Continue chat side panel

Using Ollama with Continue gives us some new toys to play with, so let’s try them out.

Tab autocompletion

Tab autocomplete works like this: you are busy typing away writing some code; you momentarily pause typing to scratch your head; Continue takes the snippet of code you are working on, passes it to a Fill-the-Middle supporting LLM, and in the time it takes you to finish scratching and move your fingers back to the keyboard, it has had a go at completing the line or chunk of code that you’re working on; you can either ignore it, or if it’s a good prediction hit TAB ⇥ to accept the changes.

The promise is that Continue becomes this Jedi-like coding assistant that knows what you’re coding before you’ve even coded it. In practise though, your mileage may vary. I often switch AI tab autocomplete off - I find the UX slightly awkward as it works in tandem with native VS Code tab completions (which I use a lot), and I feel like the AI completions get in my way more than help me.

The Continue docs state they “will be greatly improving the experience over the next few releases”, suggesting the devs know it’s a bit half-baked currently. But it’s definitely worth trying out yourself - hopefully it will improve over time with future releases.

I wrote a little bit about embeddings in my RAG explainer. In short, an embedding is a vector of numerical values that captures the semantic meaning of a chunk of text (or in this case, a chunk of code). Embeddings are an important part of how large language models work, but for our understanding here it’s just important to know that we can use embeddings to compare how semantically close different chunks of text/code are.

Continue generates embeddings out of the box using Transformers.js - a decent “it just works” solution that generates embeddings of size 384. nomic-embed-text via Ollama will generate embeddings of size 786, which in theory should improve the accuracy of Continue’s code retrieval features.

The Continue docs give some examples where you might use code retrieval. It’s achieved using the @codebase or @folder context providers and typing a prompt. For example:

@codebase how do I implement the `LLMAdapter` abstract class?

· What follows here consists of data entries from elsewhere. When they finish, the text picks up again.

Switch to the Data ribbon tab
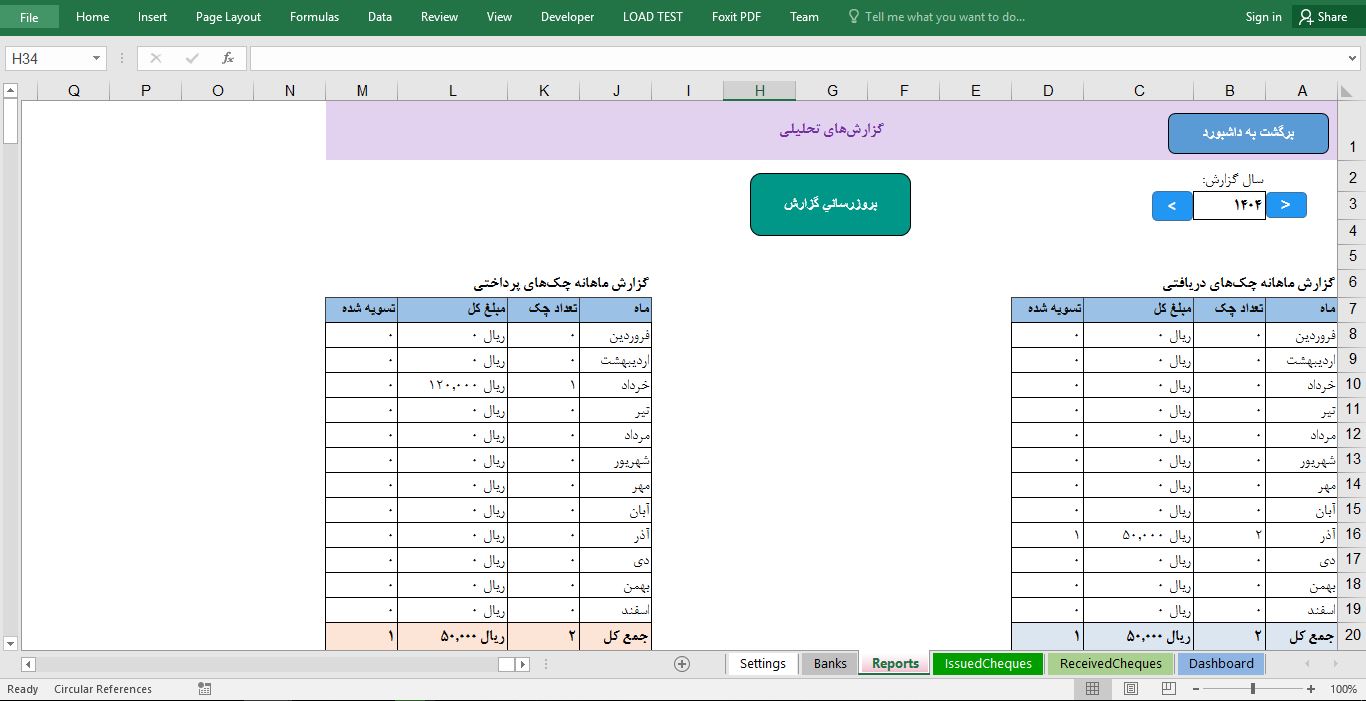Image resolution: width=1366 pixels, height=701 pixels. (x=379, y=16)
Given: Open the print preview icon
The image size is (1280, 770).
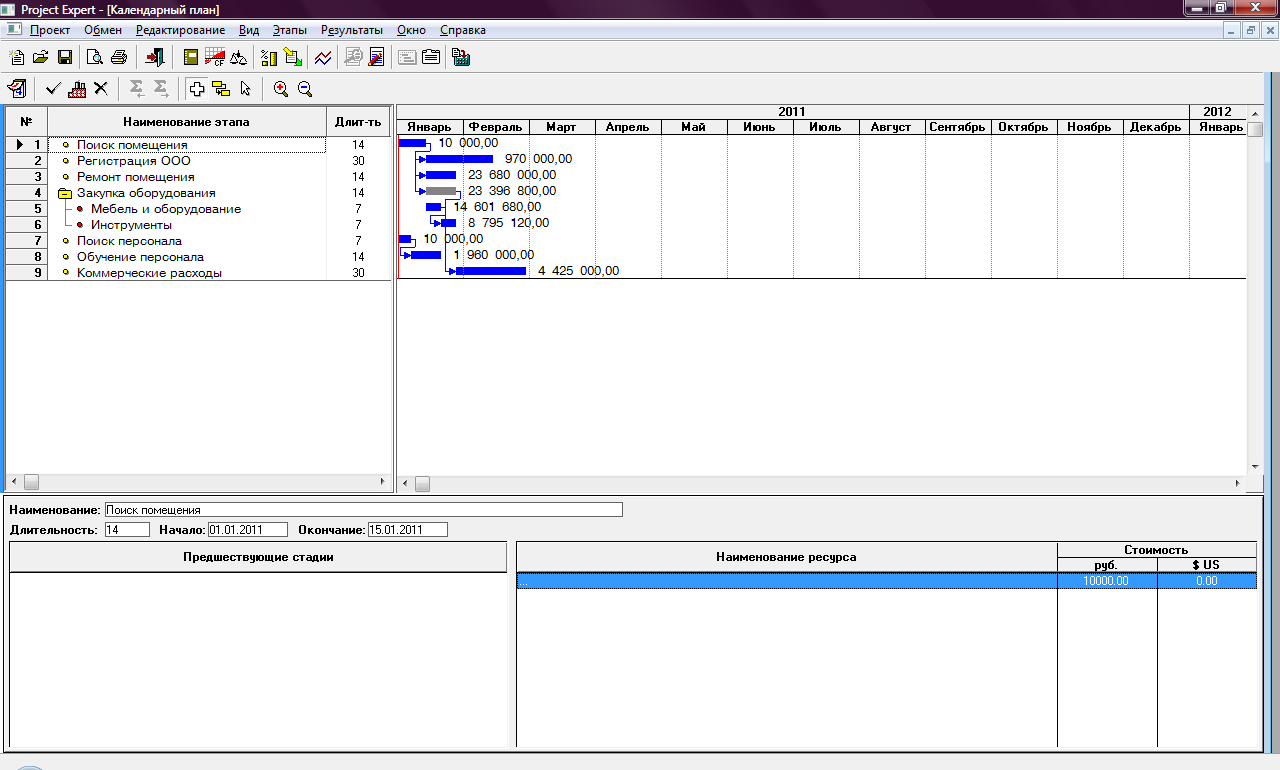Looking at the screenshot, I should coord(95,57).
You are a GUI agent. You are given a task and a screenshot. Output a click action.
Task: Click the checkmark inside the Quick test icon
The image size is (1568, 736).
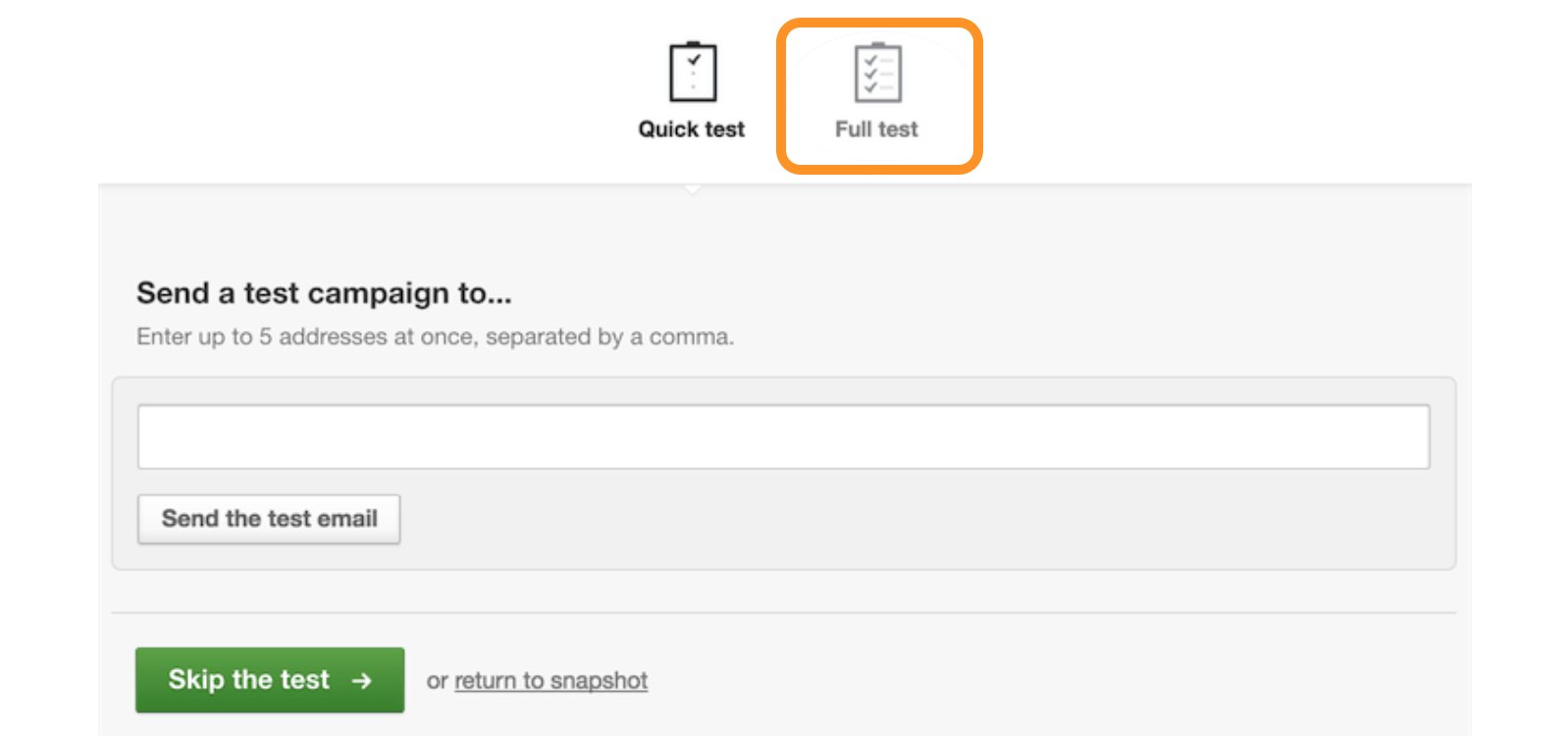click(x=694, y=60)
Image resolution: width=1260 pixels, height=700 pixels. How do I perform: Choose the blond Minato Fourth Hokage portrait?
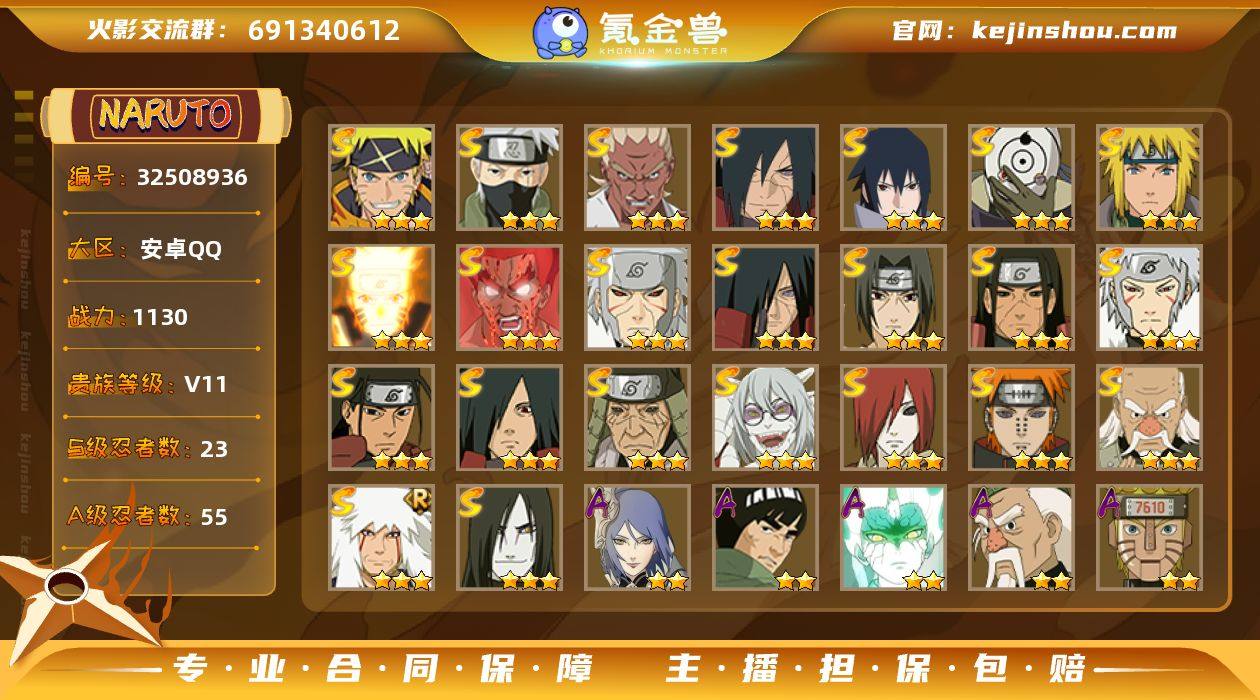(1149, 178)
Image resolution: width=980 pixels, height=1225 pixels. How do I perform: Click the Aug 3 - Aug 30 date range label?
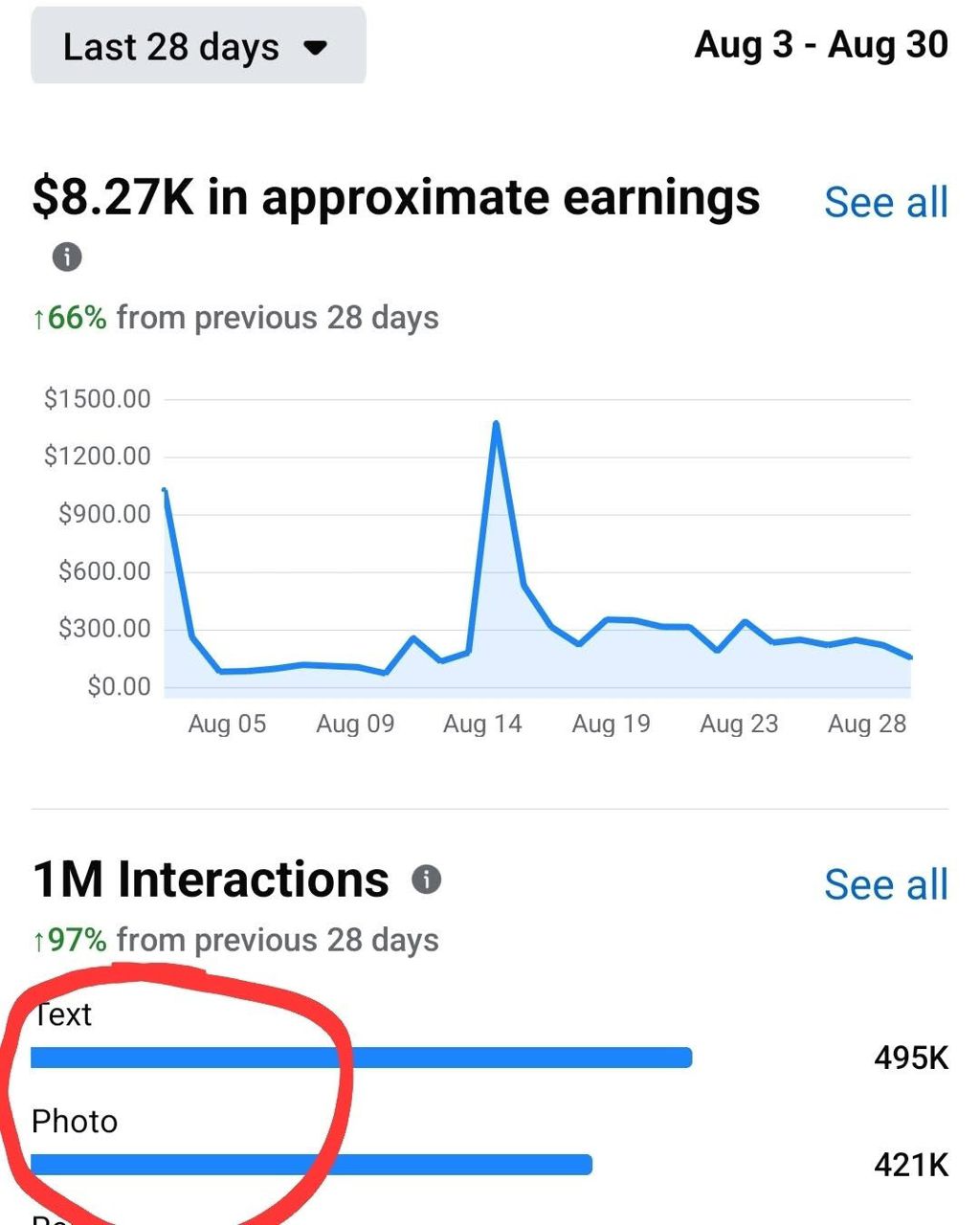tap(821, 45)
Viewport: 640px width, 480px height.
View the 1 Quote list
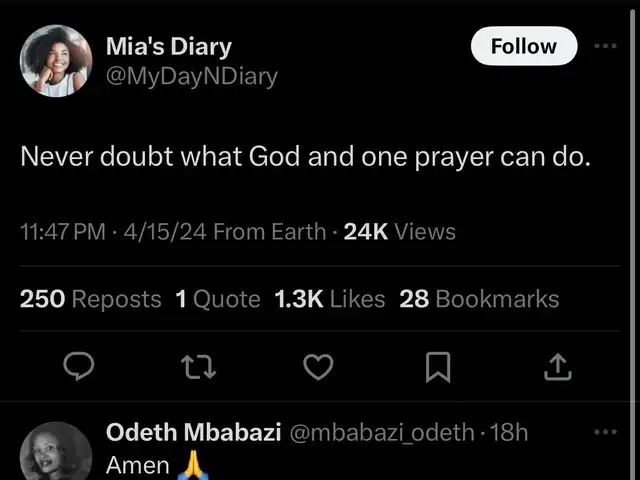pos(218,298)
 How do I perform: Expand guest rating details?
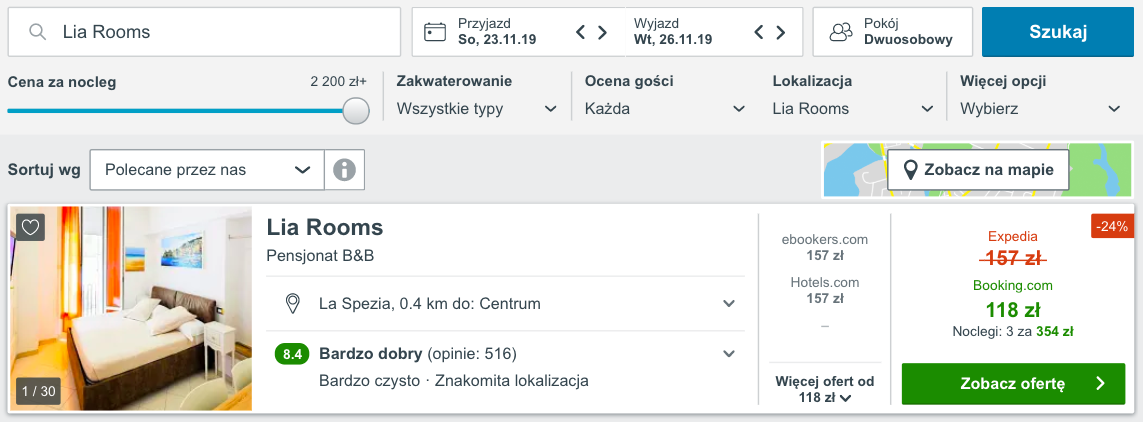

The above generates embeddings from your codebase, searches for a LLMAdapter abstract class, and attempts to explain how to implement a concrete version of the class.

@src what events does the `Job` class emit

This example generates embeddings from the /src folder, searches for a Job class and explains what events it emits.

This is powerful stuff - it turns your AI coding assistant from a coding expert with general knowledge, to a coding expert with specific knowledge about what you’re working on.


By using Continue with Ollama, not only do you gain a fully local AI coding assistant, but you do so with complete control over your data and can ensure the privacy of your codebase. With Ollama’s support for tab autocompletion and custom embedding models, you can enhance Continue’s capabilities even further, making it an essential tool in your coding workflow.

But the real beauty of Continue lies in its flexibility. You don’t have to choose between the speed and power of Groq, or the privacy and offline capabilities of Ollama. Continue allows you to seamlessly switch between different models and setups, adapting to your specific needs and preferences. You can leverage the strengths of each approach, using Groq and Llama for lightning-fast coding assistance during your day-to-day work, and switching to Ollama when privacy is a top priority or when you need to work offline.

So, whether you’re a developer concerned about the confidentiality of your code, someone who frequently works in offline environments, or simply curious about the possibilities of local AI coding assistants, I encourage you to dive in and experiment with Continue and Ollama. The setup process is straightforward, and the potential benefits are immense. Have fun, and happy coding!